• 山本雄士ゼミ学生スタッフ

開催報告:2019年度第5回〜新しいモデルの高齢者プライマリ・ケア〜

【第5回 山本雄士ゼミ ご報告】

9/21に開催しました、第5回のゼミの報告をさせていただきます。


ケース:"Oak Street Health: A New Model of Primary Care"


今回のゼミでは、和訳したばかりの新ケース「オーク・ストリート・ヘルス(以下OSH)」を用いました。新ケースを目当てに参加してくださった方もおり、ディスカッションの内容も非常に新鮮でした。

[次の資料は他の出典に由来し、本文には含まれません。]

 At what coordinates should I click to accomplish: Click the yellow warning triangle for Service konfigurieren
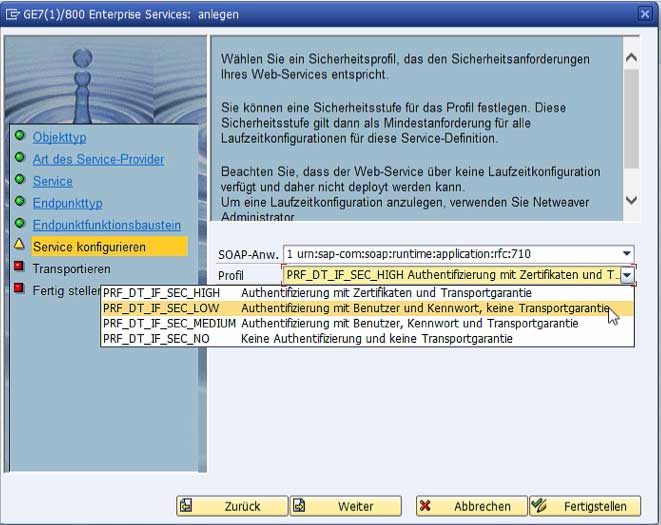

プレゼミでは、まず今回の大テーマである「プライマリ・ケア」の概念についてグループ内でそれぞれの意見を共有して頂きました。その後、ACCCAという5つのキーワードをプライマリ・ケアを捉えるひとつの枠組みとして紹介した上で、それに沿ってOSHが実践した具体例を列挙し、ケースの全体像を把握しました。また、アメリカの保険制度にも触れているケースだったので、メディケアの4つのパートの確認と、出来高払いと人頭払いの支払い方式とそのメリット・デメリットについての知識を共有し、プレゼミでのケースの復習としました。確認事項が多く、時間の都合上グループ内で共有した内容を発表してもらう時間が取れなかったのですが、一方で、発表することを前提とした「置きに行く」ディスカッションではなく、より自由な意見交流の促進へと繋がったのではないかという意見も参加者から頂きました。


さて、本ゼミのまとめに移りたいと思います。ディスカッションはOSHの価値は何かというお題から始まりました。黒字経営を維持している、プライマリ・ケアへの積極的な取り組み、地域のコミュニティへの浸透などが挙げられましたが、中でも「高齢・低所得者への医療提供」が、その後のディスカッションへと繋がるキーワードになったと思います。

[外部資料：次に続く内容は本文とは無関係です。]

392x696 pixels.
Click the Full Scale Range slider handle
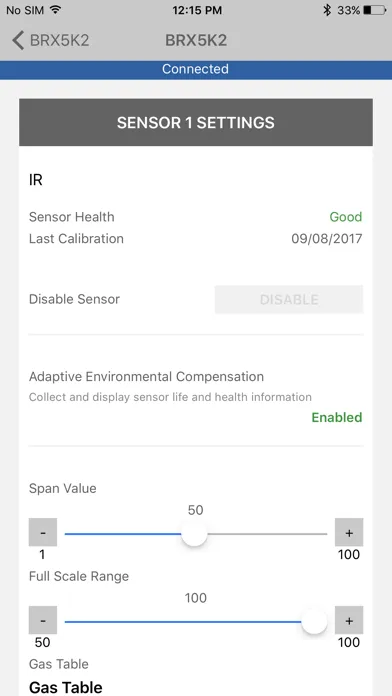314,622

その後、OSHのお金の流れを紐解くディスカッションへと移り、アメリカの保険制度(メディケアとメディケイド)の理解で不足していた点を補いました。OSHの利用者はメディケアに加入していた人がほとんどでしたが、プランを変更してパートCへ加入する人がいたという記述から、出来高払いと人頭払いのメリット・デメリット、そこから過剰・過少医療の可能性について触れました。メディケアのパートCのプランは民間の保険会社に委託していますが、アメリカでは保険商品の内容の詳細(加入資格、保険料、カバー範囲、カバー額、自己負担など)から、医療サービスの価格まで自由に操作できるという特徴があり、リスクとリターンが最適な形(ポートフォリオ)を決めるという「最適化作業」は外部に委託するほうが費用対効果が良いという背景があるからであるというレクチャーがありました。

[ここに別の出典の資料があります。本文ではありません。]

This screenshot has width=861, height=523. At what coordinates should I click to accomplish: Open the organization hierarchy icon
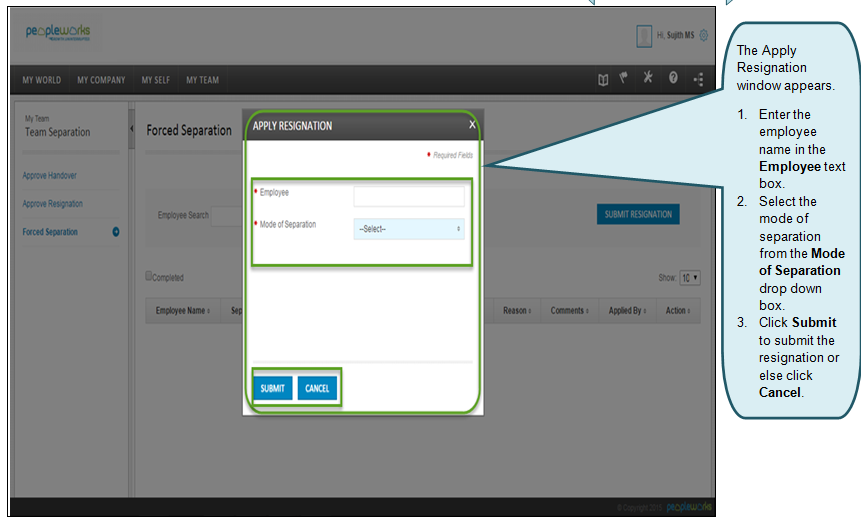coord(698,80)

OSHは、非常に優れた集客力を持ち、そこから健康サービスへの転換という大変な業務を成功させました。それを支えたのは送迎サービスを確立して利用者の囲い込みや未利用者へのPRを成功させたアウトリーチチームと、患者と医師の頑丈な信頼関係の構築をサポートしたデータマネージャーやナースプラクティショナーを含む、診療が効率化された診療チームであると議論はまとまりました。ここでは、これが成功した背景には「医療というサービスの提供に一生懸命であることを悪く思う人はいない」という人間の心理があるというポイントが議論に広がりをもたらしました。ここにも医療の特殊性が顔を出すのか、と非常に納得のいく展開だったのではないでしょうか。


ディスカッションのまとめは、OSHの価値であるハイリスクである高齢・低所得者をターゲットにしたにも関わらず、なぜ成り立っているのか、今後はどのように事業を拡大していくのかという点に目を向けました。利益相反、高利潤事業への誘惑などというキーワードが登場し、OSH側の利益の拡大を重視するとどうなるかという話に移りましたが、多方面で利益を求めに行くとうまくいかないという意見には、納得されている参加者の方が多かったように感じます。OSHが保険会社にとって非常に優秀な戦略パートナーになり得るという意見では、保険会社はOSHに委託費・運営費を支払うものの、結果的に医療費の請求額が下がれば保険会社にとっては利益になり、委託費・運営費の方が高ければ保険料を引き上げる口実になるということが導き出され、本質的な強みになることに感嘆された参加者も多かったのではないでしょうか。また、このように保険者と医療提供者が一つになったモデルというのが、理想的であるということを着地点とし、ディスカッションは終結しました。


新しいケースの導入は、新たな視点の獲得と新鮮で活発なディスカッションへとつながったと思います。プライマリ・ケアの概念と必要性を理解する上で、今回のケースのような成功事例を紐解くのは非常に効率の良い方法であったのではないでしょうか。プライマリ・ケアを日本に導入するにあたる障壁といった今後の問題点の抽出、解決策の構想など、新しいディスカッションへと発展していくきっかけになれば良いと感じます。